Sembra tanto difficile allora capire come Michael si possa trovare a suo agio soprattutto con i bambini? Essi hanno tutto e solo quello che serve a condividere qualcosa con lui. Essi sono gli abitanti ideali di quella zona intermedia che non è soldi e non è gente (adulta). Credo che frequentare bambini dia a Michael un sollievo esistenziale la cui misura è tanto difficile da immaginare quanto lo è il resto del suo mondo. Quelli sono i suoi veri simili. Ma sono anche i nostri simili. Chi ha dimenticato questo, naturalmente avrà bisogno di ricorrere a pederastia e altre deviazioni per spiegare la preferenza. Bashir infatti glielo chiede dieci volte: «Sì, ma resta il problema, come mai un uomo di 44 frequenta dei bambini…» ecc. L’insistenza di questa stupida domanda denuncia prima di tutto un difetto del petulante, non uno dell’accusato; ahimé Michael non è stato abbastanza cazzuto da dirglielo chiaro e tondo. Dirgli che noi siamo tutti bambini. Siamo neonati, bambini, adolescenti, maturi, attempati, vecchi: tutto insieme. Le età non passano: si compongono. Guai a disconoscere questa realtà: è la peggiore rimozione possibile. È come prendere l’autostrada bendati. In effetti, un sacco di incidenti accadono.

Ho detto all’inizio che è stato realmente un video shock per me, ma per ragioni diverse. Eccole.

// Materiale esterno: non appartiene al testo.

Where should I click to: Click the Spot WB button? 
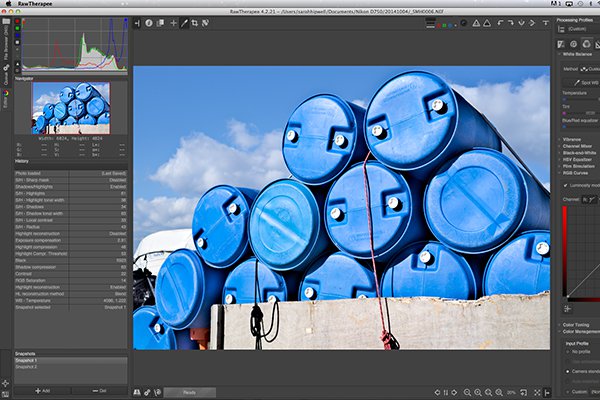pos(585,81)
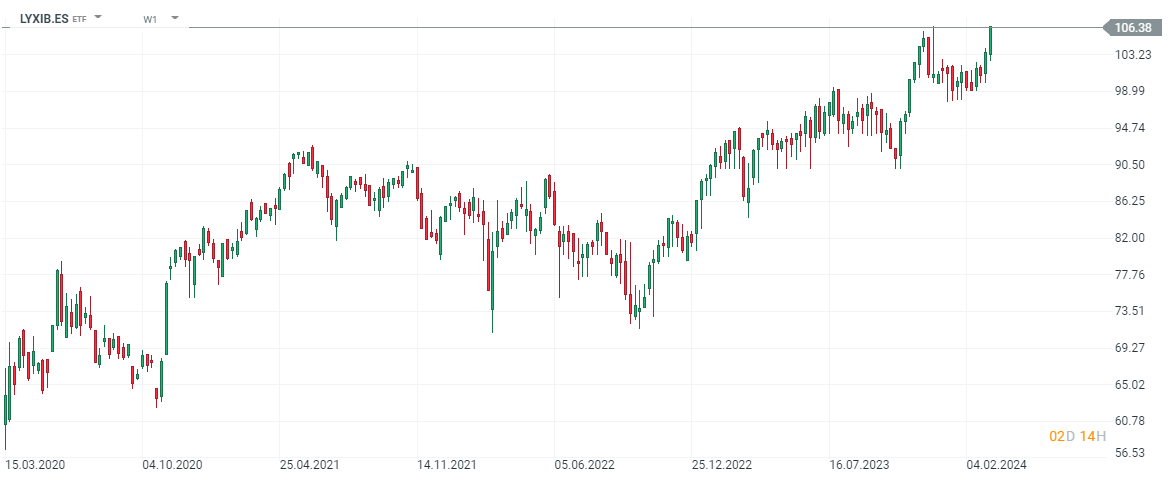The image size is (1175, 482).
Task: Select the 25.12.2022 date on time axis
Action: pyautogui.click(x=721, y=465)
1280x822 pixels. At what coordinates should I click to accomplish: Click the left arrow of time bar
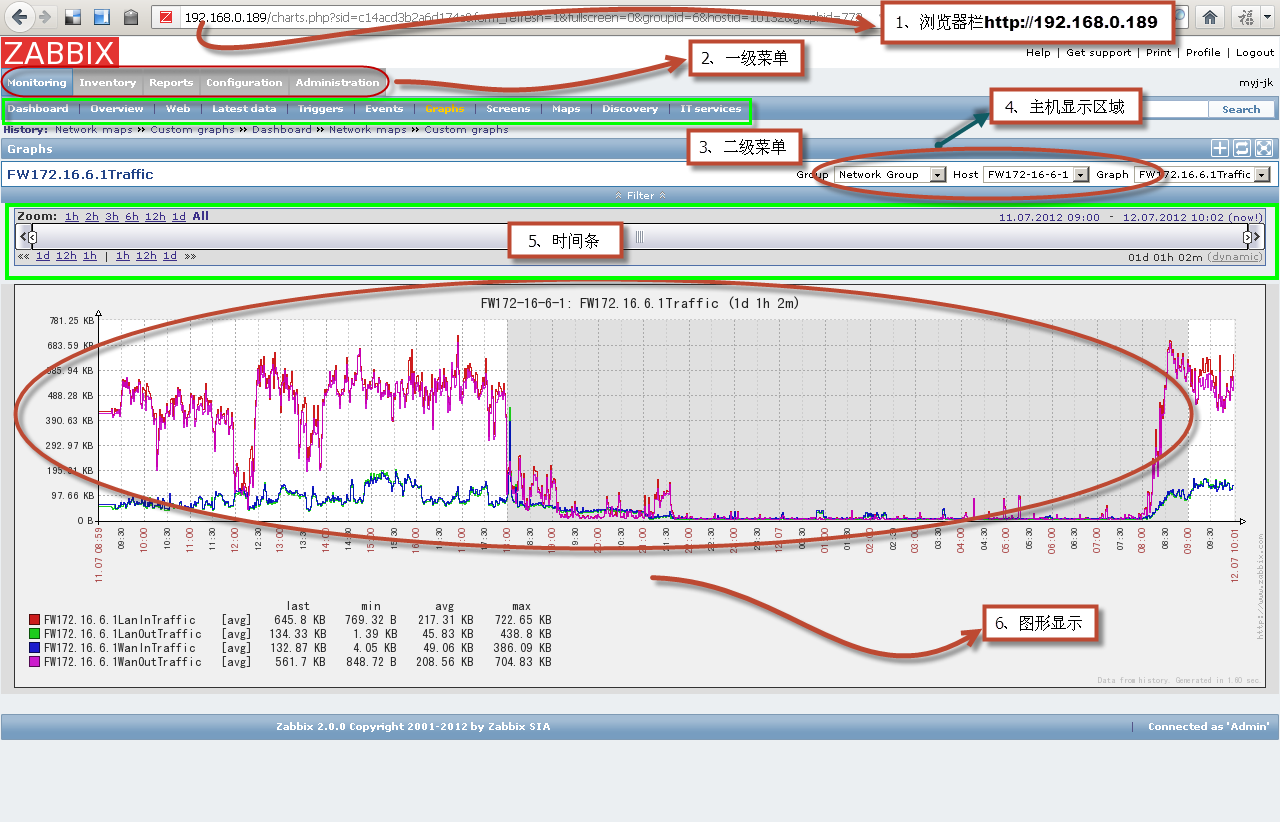coord(23,237)
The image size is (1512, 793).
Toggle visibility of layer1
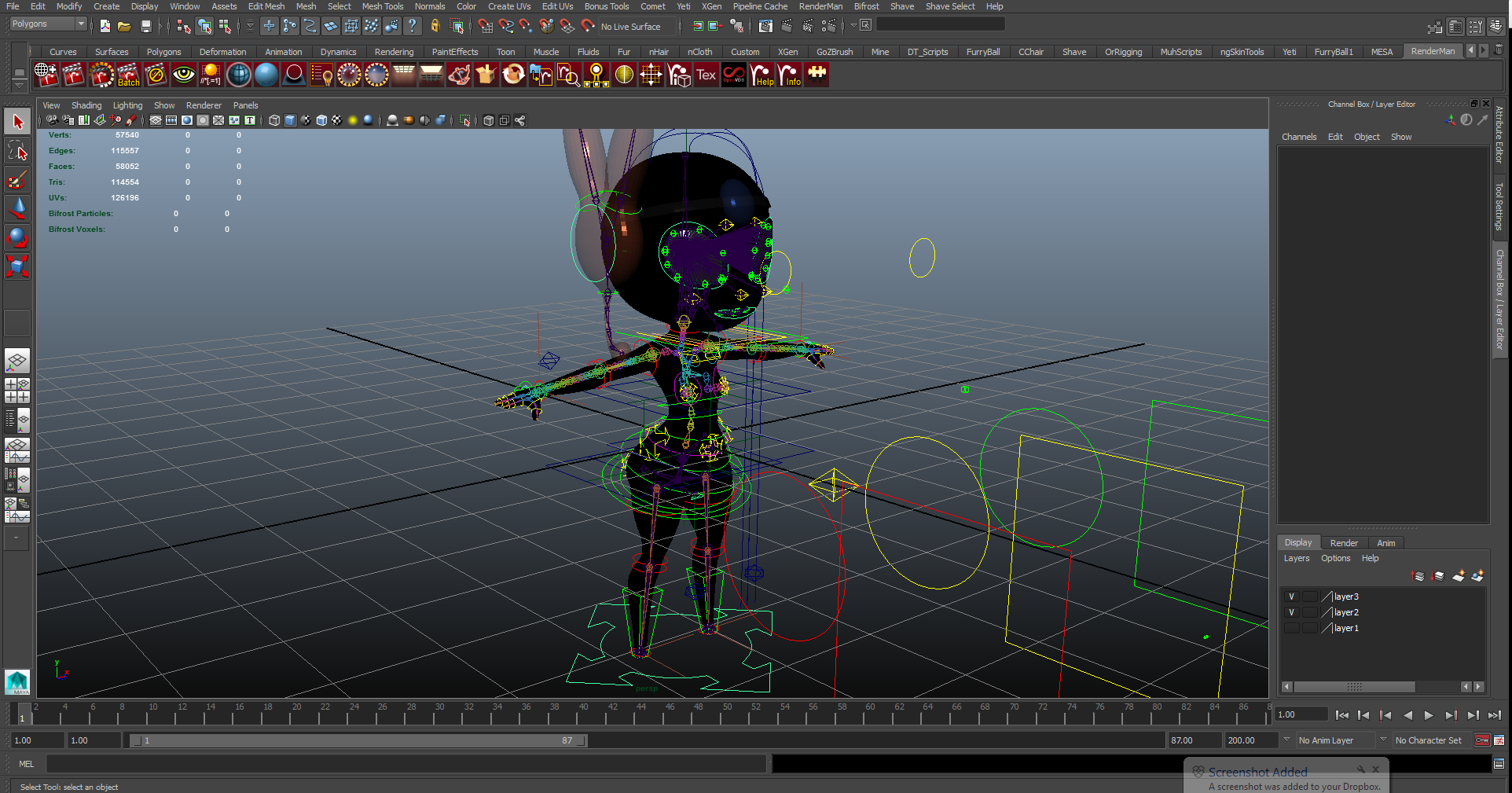[1291, 628]
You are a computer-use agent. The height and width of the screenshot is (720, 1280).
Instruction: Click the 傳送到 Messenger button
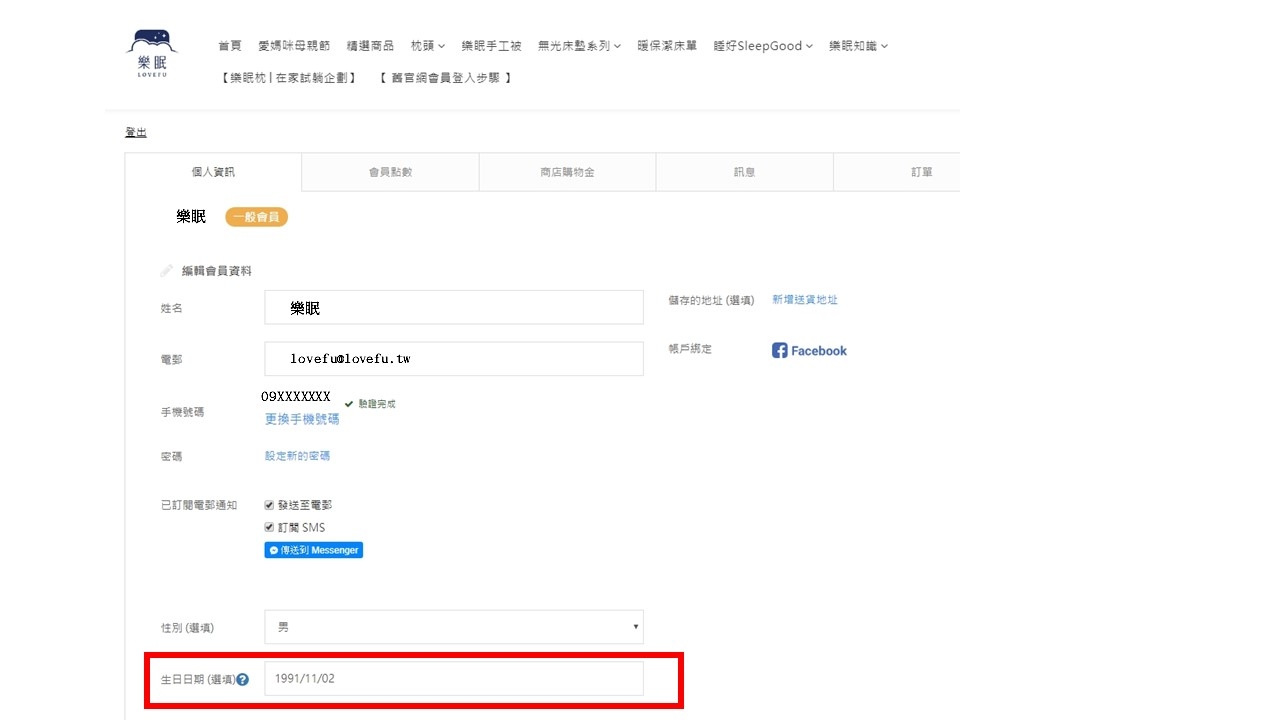point(313,550)
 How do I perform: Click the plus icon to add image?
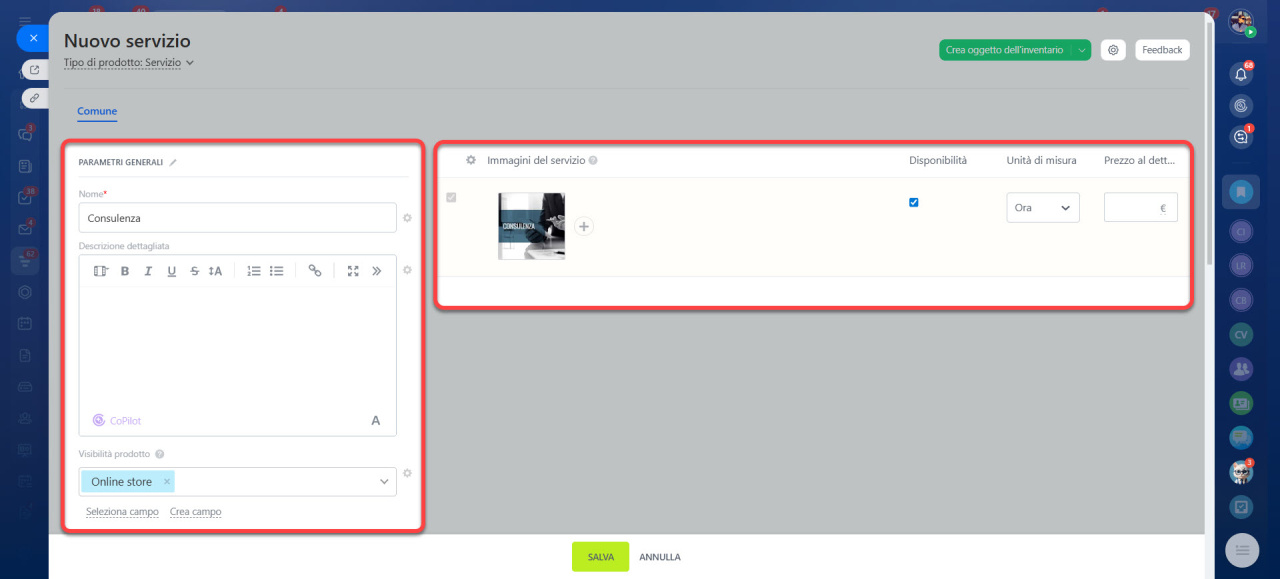coord(584,227)
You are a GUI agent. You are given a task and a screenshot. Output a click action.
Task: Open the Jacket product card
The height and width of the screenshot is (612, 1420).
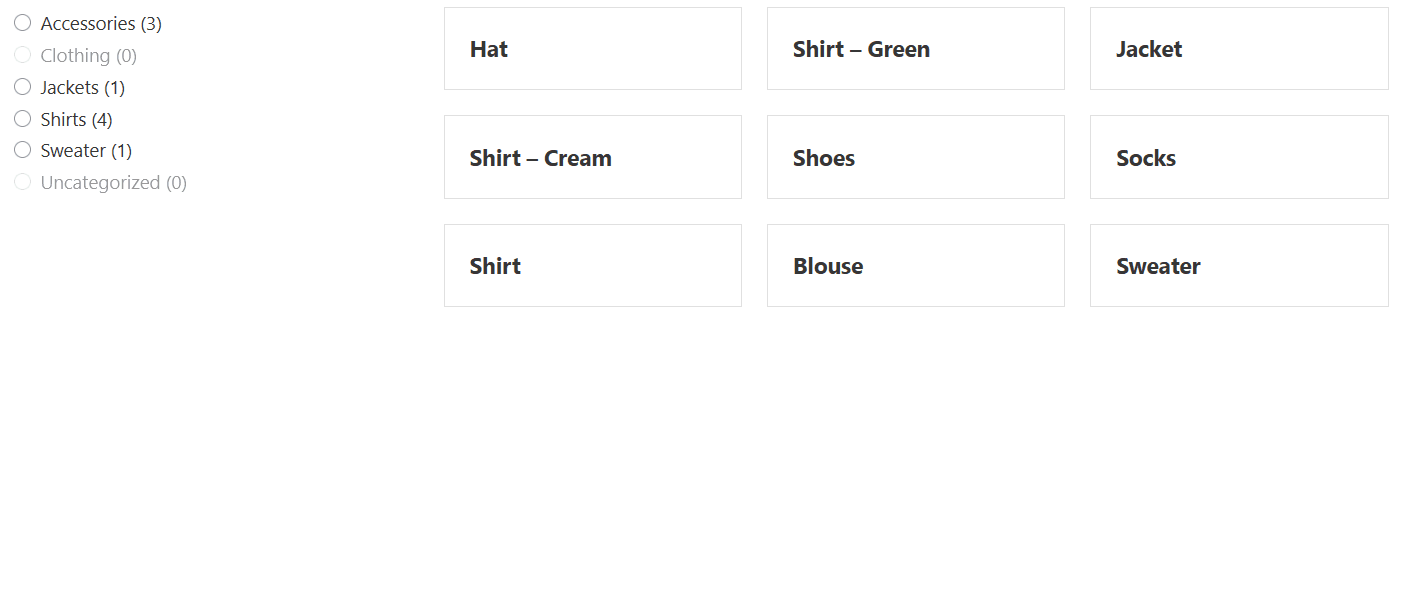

Sono addolorato perché Michael Jackson ha 20 anni più di allora, e io pure; ma nel frattempo la sua crescita come essere umano non è avvenuta in una forma rassicurante sullo stato e le prospettive del consorzio umano a cui appartengo.
Sono trafitto quando confessa di non voler crescere e io scopro di non poterlo biasimare.
Sono travolto dallo spettacolo di un uomo triste, dalla sproporzione tra i suoi superpoteri e i suoi vuoti irredenti, dalla sua ormai incolmabile distanza dalla gente comune («I love you Michael!!!» urla la ragazza; «Yes I love you too» risponde lui macchinalmente).
Sono malinconico per il suo bisogno d’amore, il suo essenziale bisogno d’amore: perché è il nostro, riflesso in uno specchio tanto enorme che facciamo fatica, ancora una volta, a riconoscerlo.